After a month and a day, she woke, disoriented, to the sound of rapping on her windowpane. Heart pounding, she flung open the window and clutched the sill, wordless and breathless, waiting for Lars to speak. He looked unhappy and ashamed and thoroughly sober. “Rosa, I’m sorry,” he said quietly. His eyes and voice were clear again. “Before you tell me to go away, I wanted you to know that.”

She shook her head. She had no intention of sending him away until he answered the question that had haunted her for weeks. “How did you do it?” she whispered. “How could you stop loving me so suddenly?”

“Rosa, I never stopped loving you.”

“Then why have you stayed away so long? I told you to come back when you were sober.” Suddenly Rosa had a terrible thought. “Do you mean you’ve been drinking every day since—”

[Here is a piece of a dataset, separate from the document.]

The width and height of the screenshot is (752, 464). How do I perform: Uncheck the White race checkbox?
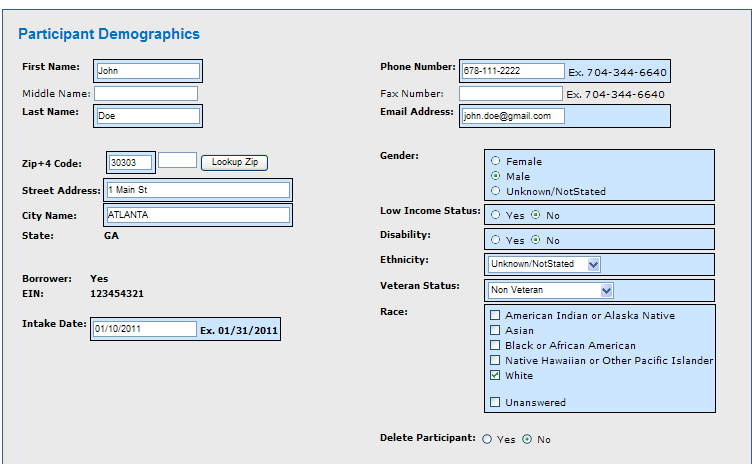[x=494, y=376]
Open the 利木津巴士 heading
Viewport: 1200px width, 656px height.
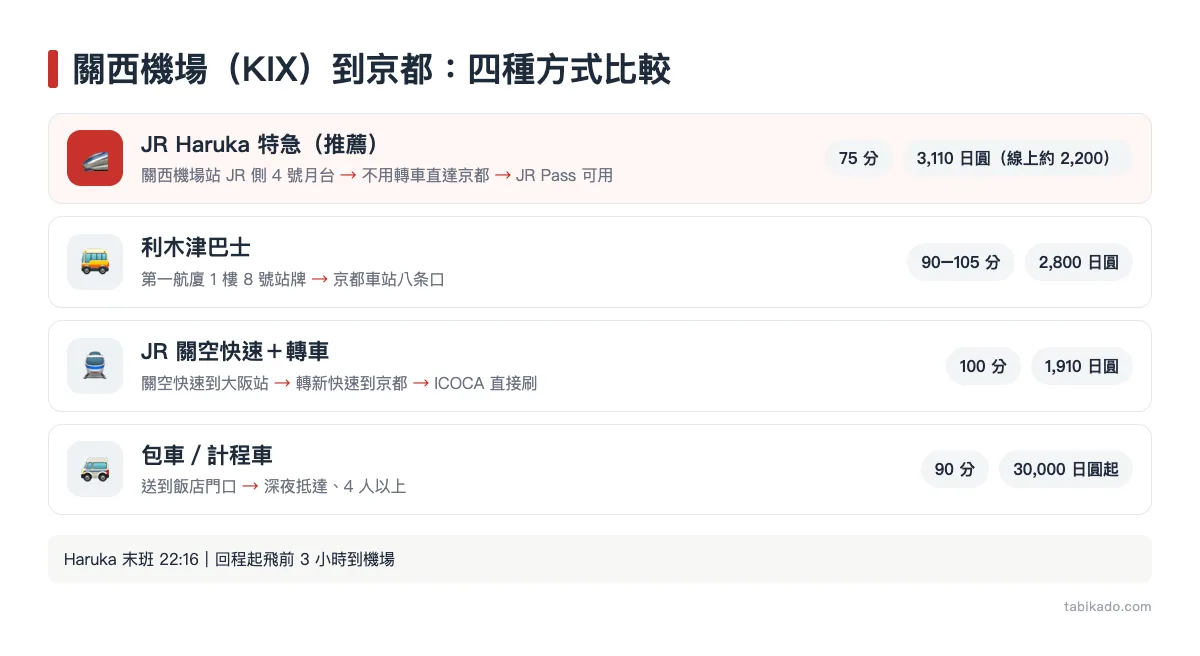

“No. Not a drop since that night.” His voice was firm, but his eyes were soft and pleading as he held out his hand to her, as if he thought she might take it and climb out the window and into his arms. “Rosa, I made a mistake.”

“It wasn’t a mistake. It was a choice.”

“You’re right, but maybe everyone should be allowed one bad choice in life that the person they love will just forgive, without question, and give them a second chance. Maybe this can be mine.”

She watched him, mulling over his words and struggling to settle her warring emotions. She was happy to see him, happy and relieved, but he had stayed away too long and the time apart had granted her both torment and insight. When hope faded into uncertainty in his eyes and his outstretched hand fell heavily by his side, compassion won out. She tore herself away from the window, threw on the dress she had worn the day before, and flew from the house as swiftly as silence allowed. When she caught up to him, he was trudging back to the oak grove, disconsolate.

“Lars,” she called softly to him, but it was the sound of her quick footfalls on the dry earth that he heard, and when he turned, fierce joy lit up his sun-browned face. He ran back to meet her, and when he embraced her and murmured in her ear and kissed her, she felt as if everything that had been thrown into upheaval had fallen into place again, had been made whole and right.

He seized her hand and led her off at a run across the open field to the oak grove, where they quickly mounted his horse and galloped off. As they sped away, she clutched his waist, pressed her face to his back, and closed her eyes, not caring where they went, her dress pulled up past her knees and the wind in her hair. She and Lars were together again as they were meant to be, and that was all that mattered.

Even so, when Lars pulled the horse to a halt in front of the cabin her mother and grandparents and great-grandparents had once called home, she hesitated, gripping the saddle with both hands while he dismounted. Her gaze traveled from the shabby front porch to the bowing roof to the cracked and grimy windowpanes to the weeds growing through the boards of the front steps. She recognized the cabin from photographs in her mother’s album, but in those days it had been a much-loved and well-tended home, not an abandoned relic from a bygone age.

She wished he had taken her almost anyplace else, but when he reached up to help her down from the mare’s back, she swung her leg over the side and slid to the ground, and when he took her hand she let him lead her to the cabin. The wooden boards felt as if they would give way underfoot as they climbed the stairs and crossed the porch, and the hinges creaked a complaint when Lars pushed upon the door. They entered a front room that filled the whole length and half the width of the cabin, with a kitchen on the right and a fireplace, a dilapidated chair, and a broken footstool on the left. She spotted two open doorways on the opposite wall, but it was too dark to see what lay beyond them. The air was hushed and stale, and she would have believed it had been undisturbed for centuries if not for the man’s boot prints leading from where she and Lars stood to the room on the left. Lars gave her an encouraging smile as he
led her in the same direction, and when he did she realized that he must have left the prints himself, perhaps only days before.